On Friday, Democrats in the House of Representatives finally voted to pass the bipartisan infrastructure bill that the Senate approved back in August. This gives President Joe Biden an important legislative achievement, something he badly needed. The measure is far from perfect, but it includes some necessary and valuable investments, and won support from both sides in Congress. It’s to be welcomed.

However, wrangling over Biden’s bigger and more contentious “Build Back Better” plan is far from over. West Virginia Sen. Joe Manchin and Arizona Sen. Kyrsten Sinema have spent weeks objecting to aspects of this omnibus tax-and-spending plan and spurning numerous changes designed to appease them. Last week Manchin escalated his quarrel with his party yet again, saying he wasn’t ready to support any plan before it has been thoroughly costed and assessed for its effects on the economy, and he’s given no sign that Friday’s votes in the House will change his mind.

Democrats’ patience with Manchin is at an end. But they should ask whether many of the country’s voters — and not just in West Virginia — might see things his way. Enacting an enormous tax-and-spending bill without knowing exactly how it will work, what it will cost or whether it will help or hurt the economy is irresponsible. Manchin’s intransigence is serving a vital public purpose.

Moderate Democrats in the House of Representatives have echoed his concerns, asking their leaders for more time and insisting that an analysis by the nonpartisan Congressional Budget Office should be done before they vote on the bigger bill. Rep. John Yarmuth said he couldn’t see why the CBO needed to get involved before the vote – coming from the chairman of the House Budget Committee, that’s disappointing.

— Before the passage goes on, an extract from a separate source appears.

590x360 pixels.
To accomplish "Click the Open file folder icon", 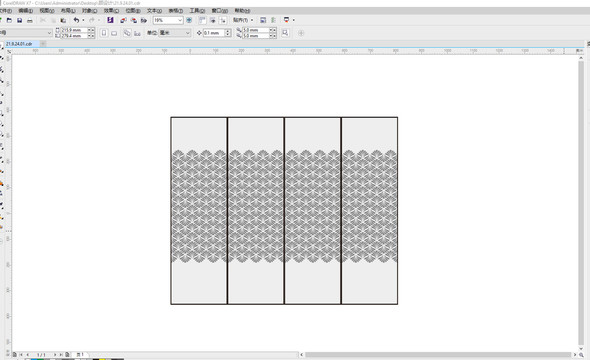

In addition to calling for a more cautious and exacting process, Manchin continues to lodge specific complaints and demands. Many of these are also justified. The “Build Back Better” plan started out much too big. In its latest revision, it still squeezes far too much into a single measure — a tactic demanded by “reconciliation” (which avoids the need to recruit 10 Republican senators to defeat a filibuster). It’s packed with gimmicks, including counting a decade’s worth of tax revenues to pay for spending programs marked to expire much sooner. Months into this process, the proposal continues to change shape day by day. Despite cuts, it’s still projected to cost nearly $2 trillion — repeat, trillion. And that’s most likely an underestimate.

Biden and other Democratic leaders built pressure to pass this omnibus package by stalling the infrastructure bill (which the CBO had vetted, by the way) so that the two could be voted on together. This both-or-neither strategy, insisted upon by the party’s progressives, was ill-judged from the outset, and after pointless, protracted delay can be judged a political failure as well. Now that the infrastructure bill has been passed, Congress needn’t cut short its deliberations over the far more complicated, ambitious and still-unfinished reconciliation package. It should be cast in final form, examined by the CBO and debated in public and in detail, so that Congress and the country as a whole can see what they’re actually getting.

It doesn’t much matter whether Manchin, Sinema and the other moderate Democrats have acted out of high-minded principle or for more selfish, hard-headed electoral reasons. Given last week’s results in Virginia and elsewhere, Democrats would be foolish to dismiss the latter – but the main issue is simpler. Fiscal responsibility requires honesty, transparency and due deliberation. Throughout the “Build Back Better” saga, all have been conspicuously lacking, and without Manchin and Sinema, whatever their motives, the resulting budget mess might have been forced on the country regardless.